Being Held At Dartmouth Common Near The MacDonald Bridge

(Entrances Located On Thistle Street)

 

 
The Festival

Kirkin 'o' the Tartans

The Kirkin 'o' the Tartans for the Halifax Highland Games & Scottish Festival, generally takes place on Sunday of the weekend of the Games. The ceremony for 2008 will take place at a church in the Dartmouth area - more details to follow.

At the established time during the service, a representative of each clan brings a piece of tartan forth to lay on the church altar.
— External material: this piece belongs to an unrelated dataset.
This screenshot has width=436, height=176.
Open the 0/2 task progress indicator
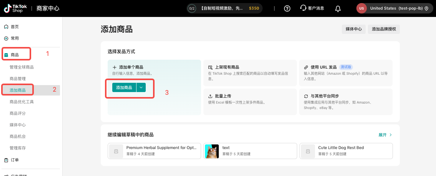point(191,8)
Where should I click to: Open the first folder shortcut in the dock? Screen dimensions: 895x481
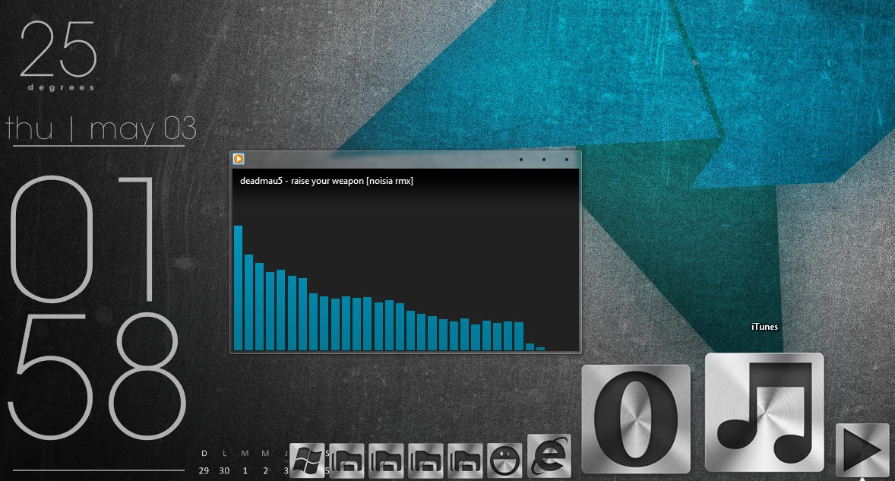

These tartans are then blessed by the minister or other person designated for the task.

For more information on the Kirkin 'o' the Tartans ceremony, you can contact the Federation of Scottish Clans in Nova Scotia at info@scotsns.ca.


For one take on the history of the ceremony, please read the following...

A Kirk is a Scottish word for Church and a Tartan is the traditional pattern of unevenly spaced stripes crossing at right angles woven into a woolen fabric that distinguishes the various Scottish Clans. Thus, the Kirkin' o' the Tartans is the traditional blessing of the tartans by the Clergy.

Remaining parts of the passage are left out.